◆ Instructions for the task:
Can you copy the lines from the one that contains "This screenshot has width=743, height=1162." through the end of the material below, exactly and with nothing else?

◆ Information shown:
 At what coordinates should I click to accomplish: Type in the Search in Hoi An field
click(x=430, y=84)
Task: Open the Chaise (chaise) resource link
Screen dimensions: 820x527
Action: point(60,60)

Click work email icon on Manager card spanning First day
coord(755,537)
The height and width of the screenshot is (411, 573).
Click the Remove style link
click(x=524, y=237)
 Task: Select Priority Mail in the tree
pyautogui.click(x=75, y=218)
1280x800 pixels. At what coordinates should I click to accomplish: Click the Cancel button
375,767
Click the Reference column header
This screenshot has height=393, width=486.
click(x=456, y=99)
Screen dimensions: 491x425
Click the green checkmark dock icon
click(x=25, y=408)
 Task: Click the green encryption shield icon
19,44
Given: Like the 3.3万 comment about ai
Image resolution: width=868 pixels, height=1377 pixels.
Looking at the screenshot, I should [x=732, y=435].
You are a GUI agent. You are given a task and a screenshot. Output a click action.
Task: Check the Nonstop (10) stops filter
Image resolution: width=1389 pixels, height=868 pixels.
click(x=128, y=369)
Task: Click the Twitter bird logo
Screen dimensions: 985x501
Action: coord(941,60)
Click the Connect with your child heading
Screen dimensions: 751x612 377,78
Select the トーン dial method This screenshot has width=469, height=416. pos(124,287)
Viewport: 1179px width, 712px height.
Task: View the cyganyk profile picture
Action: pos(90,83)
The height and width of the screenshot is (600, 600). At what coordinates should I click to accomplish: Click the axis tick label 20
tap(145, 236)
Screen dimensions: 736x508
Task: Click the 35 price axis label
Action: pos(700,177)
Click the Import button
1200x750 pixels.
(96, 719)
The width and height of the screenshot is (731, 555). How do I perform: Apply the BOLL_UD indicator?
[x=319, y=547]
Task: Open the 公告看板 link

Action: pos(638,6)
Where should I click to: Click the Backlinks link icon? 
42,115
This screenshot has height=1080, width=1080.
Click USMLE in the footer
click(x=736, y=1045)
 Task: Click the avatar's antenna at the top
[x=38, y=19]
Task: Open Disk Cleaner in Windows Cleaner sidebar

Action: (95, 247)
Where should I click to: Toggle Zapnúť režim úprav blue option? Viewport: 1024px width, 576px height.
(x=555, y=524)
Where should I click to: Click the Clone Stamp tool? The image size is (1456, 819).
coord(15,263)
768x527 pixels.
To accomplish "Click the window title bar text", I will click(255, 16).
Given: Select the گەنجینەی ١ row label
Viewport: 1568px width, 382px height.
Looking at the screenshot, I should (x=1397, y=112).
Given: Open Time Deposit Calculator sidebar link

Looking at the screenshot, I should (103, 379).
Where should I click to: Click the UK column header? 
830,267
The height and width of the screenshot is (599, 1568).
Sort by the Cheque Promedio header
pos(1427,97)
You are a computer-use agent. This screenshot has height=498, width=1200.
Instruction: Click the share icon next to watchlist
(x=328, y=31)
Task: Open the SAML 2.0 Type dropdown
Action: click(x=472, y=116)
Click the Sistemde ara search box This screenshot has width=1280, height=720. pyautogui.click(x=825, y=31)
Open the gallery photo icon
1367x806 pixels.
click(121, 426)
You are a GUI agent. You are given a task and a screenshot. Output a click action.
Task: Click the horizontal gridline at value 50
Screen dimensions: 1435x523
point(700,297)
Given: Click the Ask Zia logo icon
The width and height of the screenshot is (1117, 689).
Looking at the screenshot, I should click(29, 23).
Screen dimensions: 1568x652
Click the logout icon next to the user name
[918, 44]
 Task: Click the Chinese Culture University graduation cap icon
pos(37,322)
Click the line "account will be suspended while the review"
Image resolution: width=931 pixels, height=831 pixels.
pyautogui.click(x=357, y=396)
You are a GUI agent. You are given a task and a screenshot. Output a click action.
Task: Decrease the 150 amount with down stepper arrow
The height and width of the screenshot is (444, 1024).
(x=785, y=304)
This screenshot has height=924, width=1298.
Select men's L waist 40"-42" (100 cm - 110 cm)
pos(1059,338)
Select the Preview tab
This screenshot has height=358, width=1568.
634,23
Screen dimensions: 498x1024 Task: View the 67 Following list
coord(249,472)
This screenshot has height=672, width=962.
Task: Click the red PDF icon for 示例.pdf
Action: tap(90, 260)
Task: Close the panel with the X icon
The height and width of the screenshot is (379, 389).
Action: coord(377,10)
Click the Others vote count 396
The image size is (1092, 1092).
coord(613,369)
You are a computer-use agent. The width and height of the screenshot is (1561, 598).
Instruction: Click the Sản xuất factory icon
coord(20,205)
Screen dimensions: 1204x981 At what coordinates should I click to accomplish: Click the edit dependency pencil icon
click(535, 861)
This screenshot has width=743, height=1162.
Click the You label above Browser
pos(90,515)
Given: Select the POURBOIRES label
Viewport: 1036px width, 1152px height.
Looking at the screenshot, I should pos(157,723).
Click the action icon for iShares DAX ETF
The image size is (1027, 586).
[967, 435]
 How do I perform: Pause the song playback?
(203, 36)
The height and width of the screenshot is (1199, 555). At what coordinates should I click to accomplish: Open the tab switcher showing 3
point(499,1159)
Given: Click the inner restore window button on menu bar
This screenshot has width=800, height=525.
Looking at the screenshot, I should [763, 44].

◆ Solution:
This screenshot has width=743, height=1162.
Click the You label above Browser
pos(90,515)
Given: Select the POURBOIRES label
Viewport: 1036px width, 1152px height.
Looking at the screenshot, I should pos(157,723).
Click the action icon for iShares DAX ETF
The image size is (1027, 586).
[967, 435]
 How do I perform: Pause the song playback?
(203, 36)
The height and width of the screenshot is (1199, 555). At what coordinates should I click to accomplish: Open the tab switcher showing 3
point(499,1159)
Given: Click the inner restore window button on menu bar
This screenshot has width=800, height=525.
Looking at the screenshot, I should [763, 44].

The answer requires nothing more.